Overexpressing NfsI in switchgrass alleviated the impact of 2,4-DNT on root length and ROS production significantly. This is similar with the previous observation that overexpressing NfsI in Arabidopsis , tobacco, and poplar can partially restore the inhibition of TNT on root elongation and reduce ROS accumulation (Van Dillewijn et al., 2008; Hannink et al., 2001). Although the morphological and physiological responses of genetically modifying plants to nitroaromatic pollutants have been assessed widely, there are few studies involved in their transcriptome responses. One study indicated that TNT treatment can induce more than 500 genes that are differently expressed (at least 5-fold change) in wild type Arabidopsis roots. Serial analysis of gene expression further reveals multiphase mechanisms of TNT detoxification inArabidopsis including oxidative and reductive processes, conjugation reactions, and sequestering within the vacuole and/or cell wall (Reference, Ekman 2003). Genes involved in these detoxification processes were also differentially expressed in our control switchgrass treated with 2,4-DNT. It suggests that other plant species might employ a similar mechanism for detoxification of nitroaromatic pollutants. Furthermore, we found that overexpression of NfsI in switchgrass was able to restore approximately 22.9% of DEGs induced by 2,4-DNT treatment by different extents. Among them, genes involved in reactions of oxidation and reduction, conjugation, and sequestering are worthy of functional characterization in the future.
In conclusion, the bacterial NfsI was successfully overexpressed in switchgrass, which is a multiple purpose crop used for forage and biofuel production as well as phytoremediation. Overexpression of NfsI in switchgrass can remove 94.1% of 2,4-DNT from liquid culture medium after 6 days which is 1.7-fold higher than that of control plants. Moreover, our transcriptome analysis suggests that approximately 22.9% of switchgrass DEGs induced by 2,4-DNT might be involved in NfsI-mediated detoxification in switchgrass. Therefore, these genes are potential candidates for deciphering molecular mechanisms underlying switchgrass responses to nitroaromatic compounds. Further investigation will lead to more novel targets being discovered and engineered to improve switchgrass tolerance and detoxification to nitroaromatic pollutants in the future.

··········

▶ **What you will do**:
1. Reproduce the switchgrass passage word for word, beginning at the words "In conclusion, the" and stopping after "pollutants in the future.".
2. According to the switchgrass passage, what percentage of 2,4-DNT did switchgrass overexpressing NfsI remove from liquid culture medium after 6 days?
The rows that come next are separate material, not part of the switchgrass passage.

▶ **Data extract**:
··········

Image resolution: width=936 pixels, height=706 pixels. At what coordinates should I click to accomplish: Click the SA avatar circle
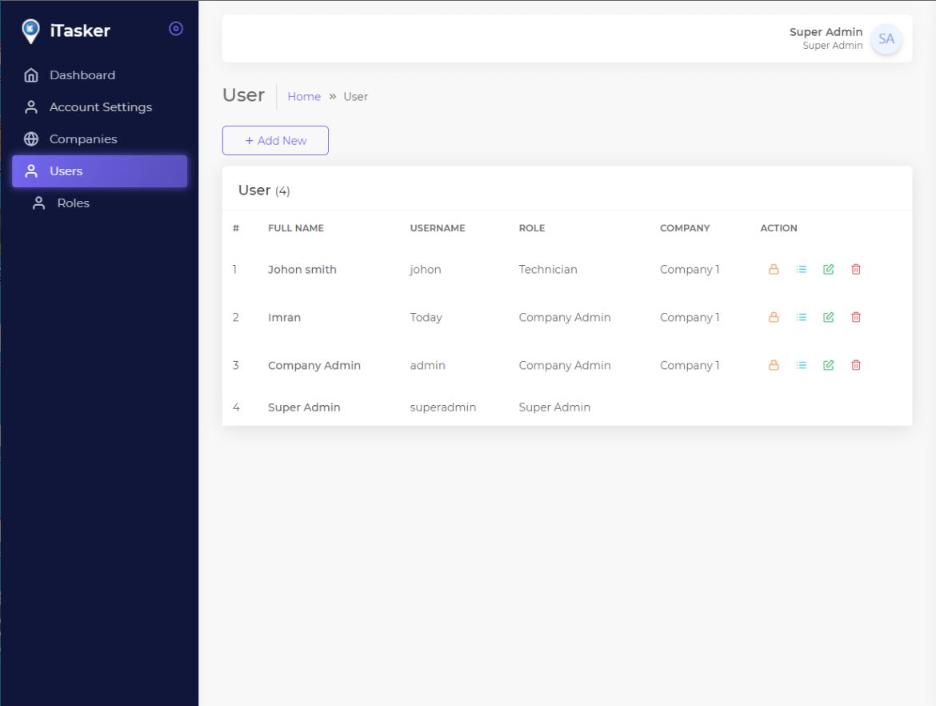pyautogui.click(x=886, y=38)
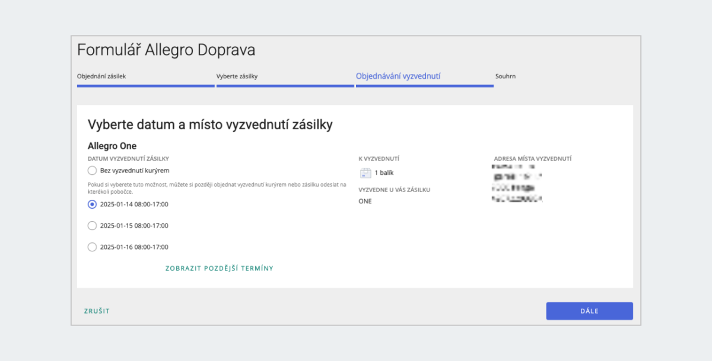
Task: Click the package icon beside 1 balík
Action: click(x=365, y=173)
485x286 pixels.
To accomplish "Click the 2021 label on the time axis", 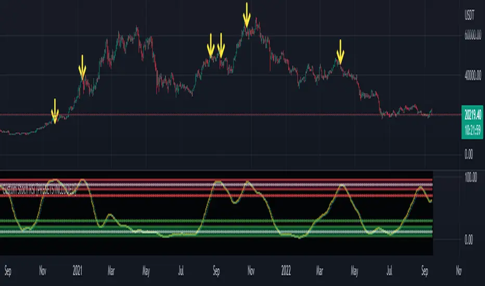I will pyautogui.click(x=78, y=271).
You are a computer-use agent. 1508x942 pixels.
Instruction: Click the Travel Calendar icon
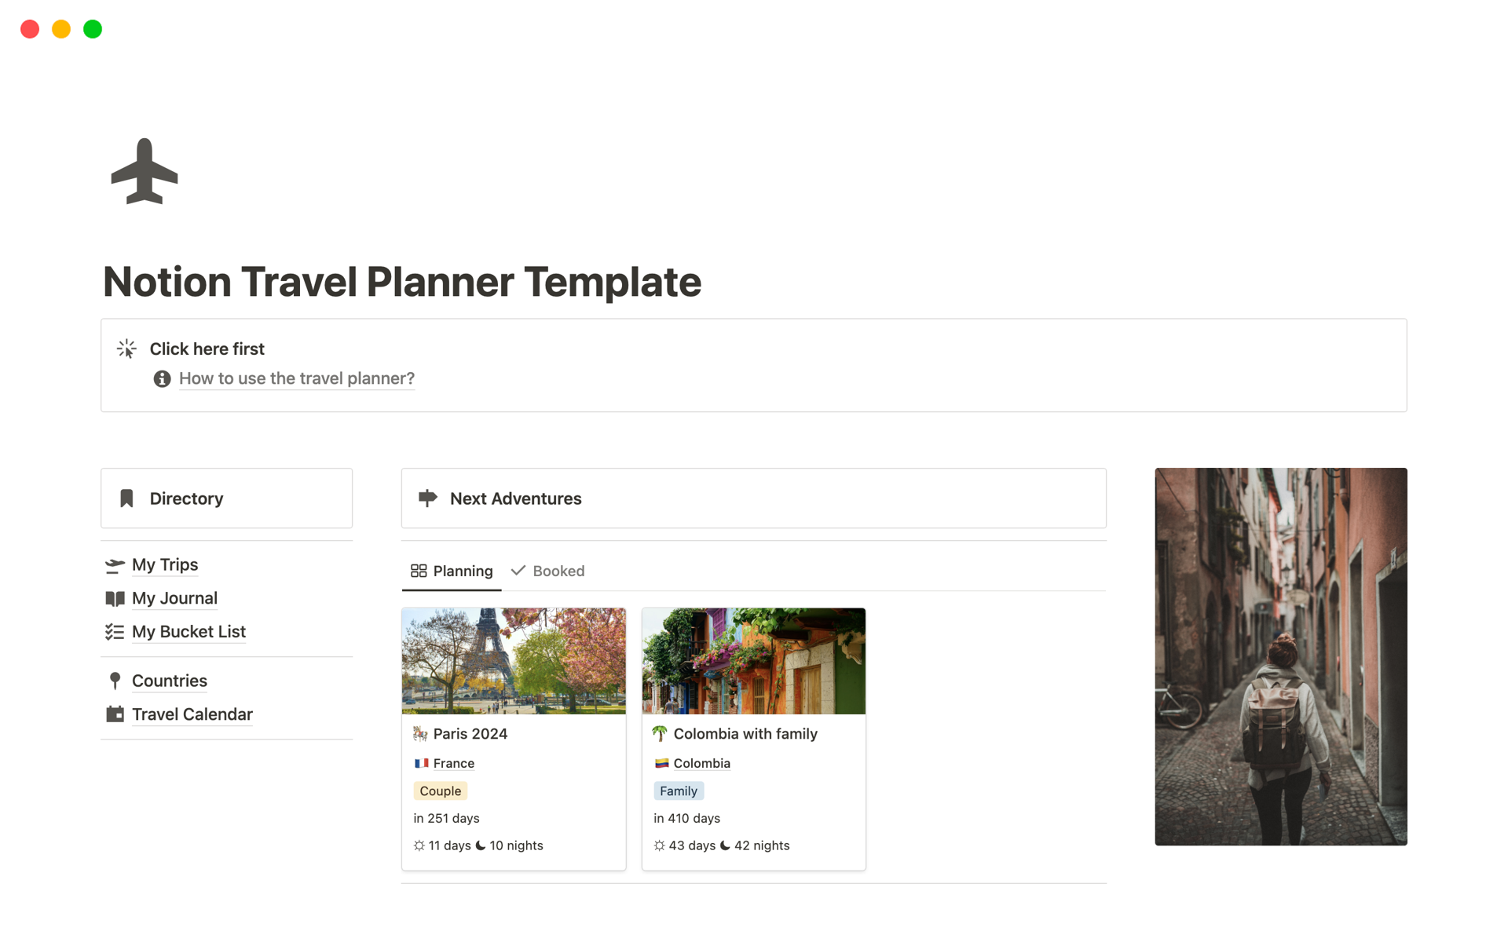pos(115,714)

··········

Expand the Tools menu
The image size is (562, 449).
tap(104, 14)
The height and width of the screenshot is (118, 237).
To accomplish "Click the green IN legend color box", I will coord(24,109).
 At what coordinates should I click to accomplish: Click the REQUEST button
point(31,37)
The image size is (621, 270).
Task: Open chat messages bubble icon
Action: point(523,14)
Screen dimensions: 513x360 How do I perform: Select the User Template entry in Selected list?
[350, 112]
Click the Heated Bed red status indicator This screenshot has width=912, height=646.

··········

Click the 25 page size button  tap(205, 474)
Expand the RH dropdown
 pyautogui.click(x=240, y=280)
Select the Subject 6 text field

··········

▶ **Your written answers**:
1.
In conclusion, the bacterial NfsI was successfully overexpressed in switchgrass, which is a multiple purpose crop used for forage and biofuel production as well as phytoremediation. Overexpression of NfsI in switchgrass can remove 94.1% of 2,4-DNT from liquid culture medium after 6 days which is 1.7-fold higher than that of control plants. Moreover, our transcriptome analysis suggests that approximately 22.9% of switchgrass DEGs induced by 2,4-DNT might be involved in NfsI-mediated detoxification in switchgrass. Therefore, these genes are potential candidates for deciphering molecular mechanisms underlying switchgrass responses to nitroaromatic compounds. Further investigation will lead to more novel targets being discovered and engineered to improve switchgrass tolerance and detoxification to nitroaromatic pollutants in the future.

2. 94.1%